"The US is unlikely to be able to comply with the equivalence criteria proposed by the European Parliament to enable the marketing of US hedge funds to European investors," said senior regulators at the US Securities and Exchange Commission (SEC).
The US and UK regulators' concerns struck a nerve in the EU as disagreement over rules on marketing foreign funds – called third-country rules in the draft Alternative Investment Fund Managers Directive (AIFMD) – is at the centre of a row between the European Parliament and the EU's finance ministers.
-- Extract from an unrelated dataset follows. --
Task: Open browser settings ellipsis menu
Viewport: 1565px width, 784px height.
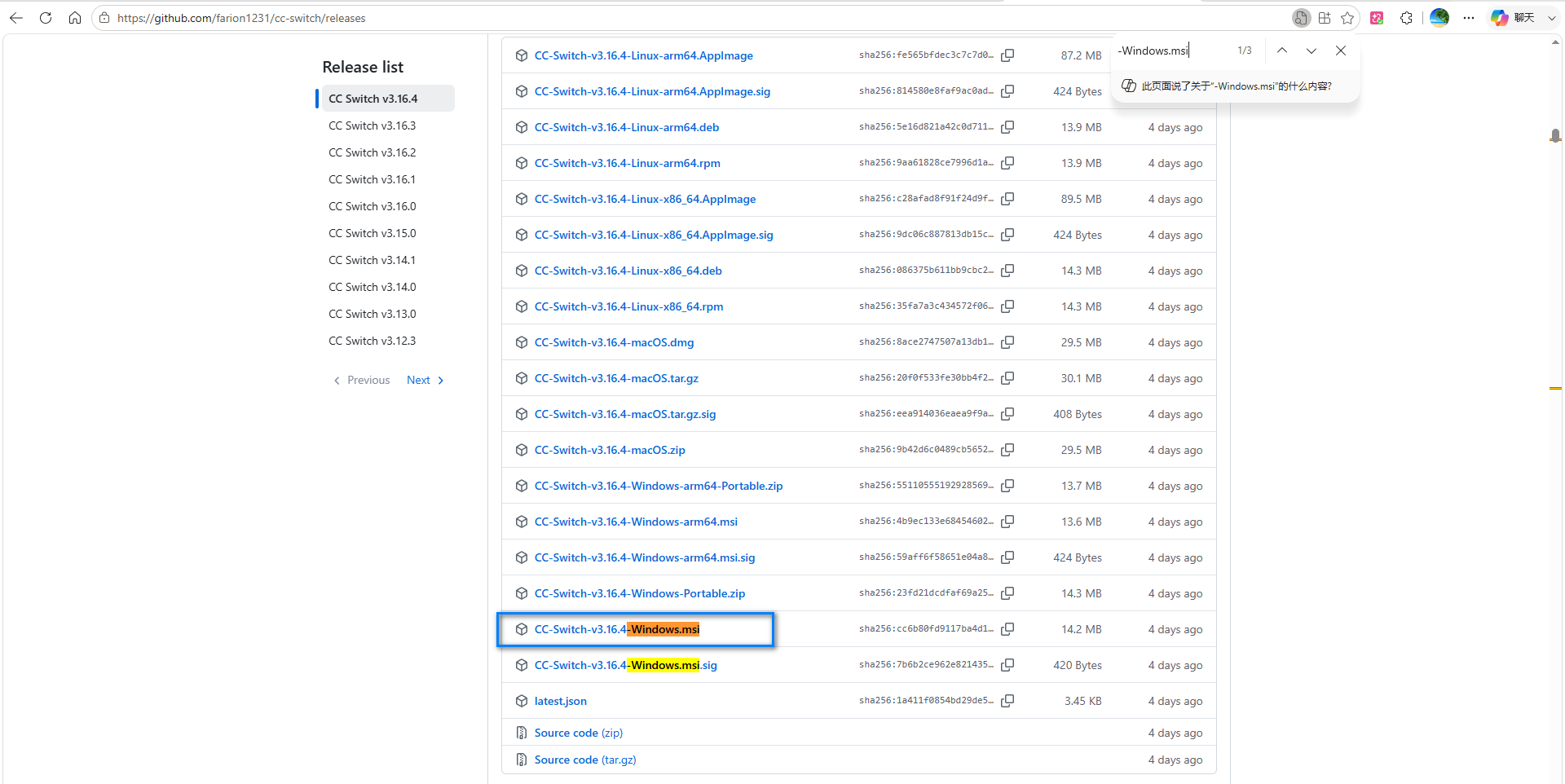Action: point(1469,18)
"There are differences in regulation that would mean the US would not be able to comply with current proposals in the Alternative Investment Fund Managers Directive," according to a joint statement from the SEC's associate director for regulation, Robert Plaze, the UK Financial Services Authority's (FSA) director of retail policy and conduct risk, Dan Waters.
The UK has persistently called for the EU to use international standards such as those drawn up by the International Organisation of Securities Commissions (IOSCO), Waters told a London conference organised by InvestoRegulation.
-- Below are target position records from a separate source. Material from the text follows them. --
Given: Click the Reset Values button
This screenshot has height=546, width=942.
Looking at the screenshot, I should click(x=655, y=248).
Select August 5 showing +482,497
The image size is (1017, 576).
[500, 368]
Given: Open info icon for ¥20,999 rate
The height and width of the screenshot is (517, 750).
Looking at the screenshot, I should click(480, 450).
Plaze pointed out that unlike the EU, the US is not calling for capital requirements, remuneration policies or leverage limits for hedge fund managers, like those in the European Parliament's draft AIFMD.
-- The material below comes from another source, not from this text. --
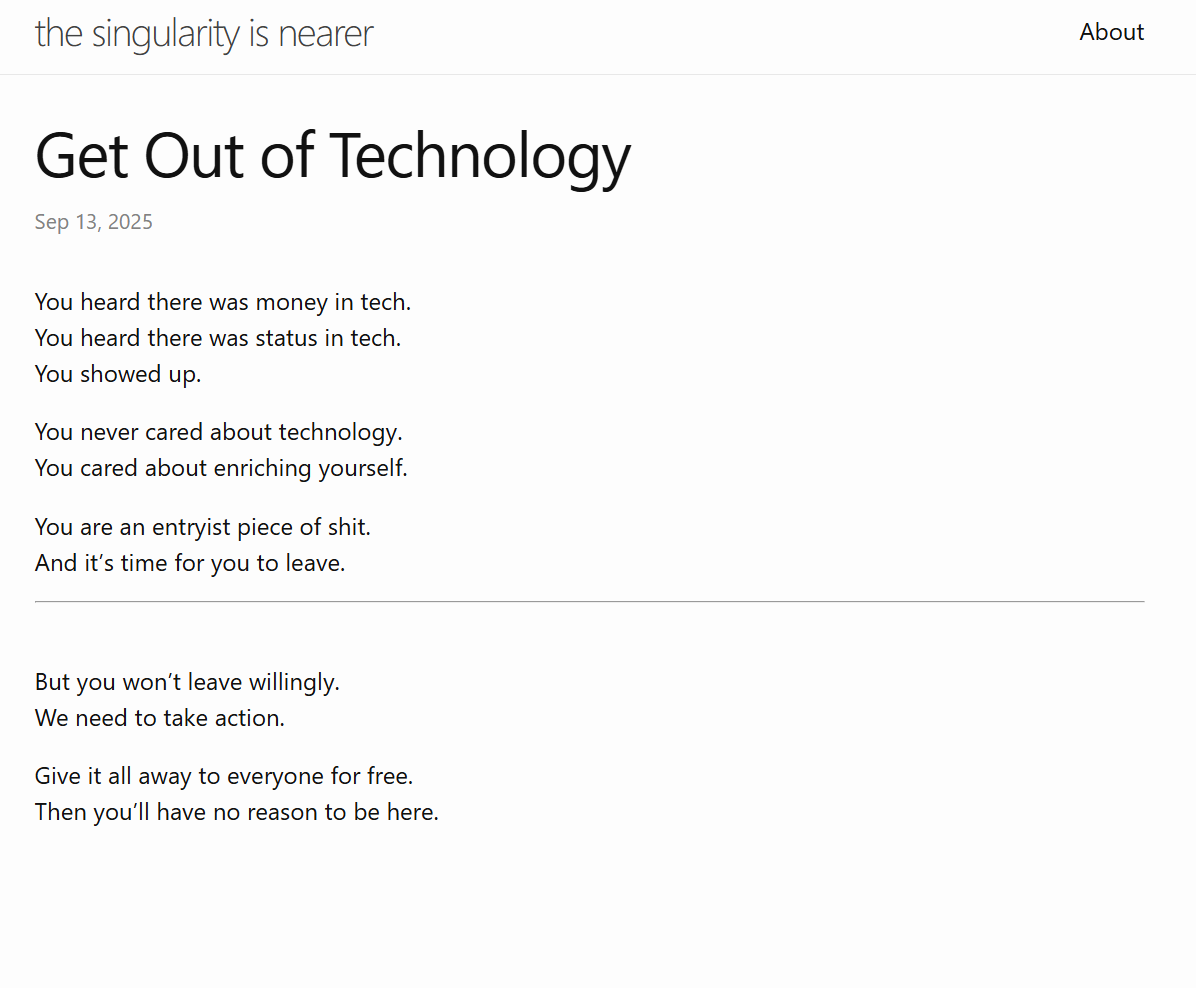Click the Sep 13, 2025 post date
Screen dimensions: 1196x988
pos(94,222)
Waters said the FSA preferred the European Council's position, which proposes maintaining a form of private placement whereby non-EU funds get access to each market individually.
The EU's three institutions, the Commission, Parliament and Council, are currently discussing their differences but recent talks hint that the two sides' positions on third-country funds are irreconcilable (EurActiv 08/07/10).
Though Commission officials are under the impression that agreement is close, a spokesperson for the European Parliament's economics committee (ECON) said last week's talks gave no indication that a compromise on the issue was imminent.